Wednesday, September 5, 2012

Wolfe wave setup. Bearish

I see a Wolfe wave setup that finishes at around 1410. The fall is pretty steep from there. Keep an eye out!

EDIT 9/7: The setup never finished and we rallied post ECB meeting. As I write, we are at around 1437 on the futures.

Easy Trade: Bearish Divergence

Traders have to be nimble in this chopfest. An easy opportunity with higher chances in this bearish environment came up this morning.

Here was my tweet at the setup:

 Then a few minutes and a few handles to the downside later

Monday, September 3, 2012

Mega Wolfe

Now, I am no Wolfe wave expert. My knowledge of Wolfe waves is limited to what I found on investopedia. However, recently I have enjoyed some success with ES on very short time frames with this pattern. In an earlier post, I identified some Wolfe waves on daily SPX charts. Yes, the pattern appears on daily charts too!

So, next step was to apply it to the weekly charts. I mean candlesticks are candlesticks! To my surprise, I did not have to look too far. The bullish wave since 2009 seems to fit very well into a Wolfe wave pattern. It is not there yet but from what I have seen so far, it is close.

Wave 3 is 127 fib extension of wave 1 and wave 5 is very close to the 127 fib extension of wave 3. The 127 fib for wave 5 should be 1468.41. That is not too far off and I see no reason why it can't be achieved in a few weeks from now. This is also along the lines of the target I have in mind for SPX in the near future where I have us in the last leg to the upside.

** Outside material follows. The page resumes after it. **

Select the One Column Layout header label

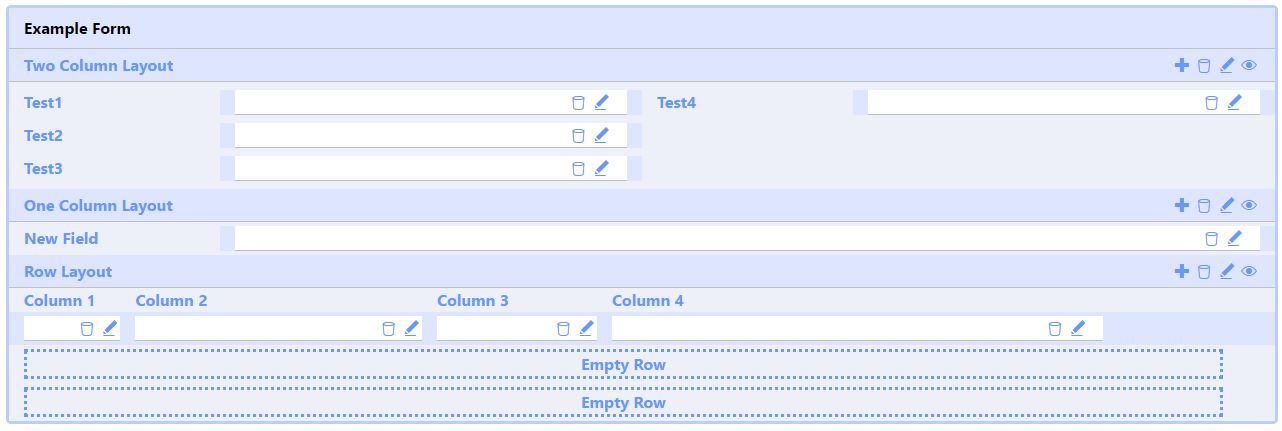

If it does play out as expected and we get the move to the downside over the next year, the target could easily be the 61.8 retrace of the bull move to a little less than a 1000 (early 2013) or 78.6 retrace to mid 800s (mid 2014). That is pretty bearish. I don't know if this will play out as such. There is no pattern that is guaranteed to work and this one hasn't even finished setup yet! However, I will be keeping an eye on this one and post updates.

Good luck!

Daily and Weekly

It has been a while since I posted. I have been busy trading but had nothing exceptional to share. The tape has been volatile the past few days. For those with ability to play in such an environment, it must have been a great time. Not so much for me. Most of the calls I made during this time (very short term bullish calls) panned out but reversed course the moment I took the eyes off the tape. Sometimes, even when I had the eyes on the tape :-)

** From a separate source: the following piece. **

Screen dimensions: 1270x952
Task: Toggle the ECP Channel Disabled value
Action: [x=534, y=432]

 So, what do the charts tell me?

On the daily ES, the Stochastics have crossed and turned up. Early yet, but in the past few years, this has been enough to get the BTFD crowd excited. I expect no different this time if the trend is still up. It is cruical time for ES. It cannot reverse course tomorow. Ideally, it should take out 1412 if its intent is to the upside and close above the Bollinger midline followed by another green candle. If it does not, especially, if it closes in red below the Bollinger mid line, it will setup a sell formation that would be trend changing.

Down below, I present weekly and daily charts on SPY and VIX. The weekly Stochastics is in the overbought area on SPY and in the oversold on VIX. The daily is the opposite. So, from a weekly perspective, if the price action turns bearish, it would be a good time to go short or at least sell the longs to the late comers. The daily should provide that opportunity if we cross the hurdles I mention above.

In the past few years, even when the weekly Stoch turned overbought, it did not bring about a selloff. As a matter of fact, the Stochastics spent most of the time in the upper region of the band. When it did reach the oversold line, buyers have stepped in and reaped rewards to the long side. If the trend continues to be long, weekly Stoch turning overbought may not be a reason alone to get off the long bandwagon. There has to be a follow through with price action.

On a short term basis (say this week), the following makes me favor the long side -
  1. NYSE McClellan Oscillator bullish divergence.
  2. VIX sell equity buy signal.
  3. Momentum indicators are bullish on ES now. Especially, the daily Stoch has crossed over and is now moving up. Trades to the upside are favored again.
  4. All indexes seem to be bearing an ABC correction (finished).
 On a long term basis, I am still keeping an eye out for that bearish price action.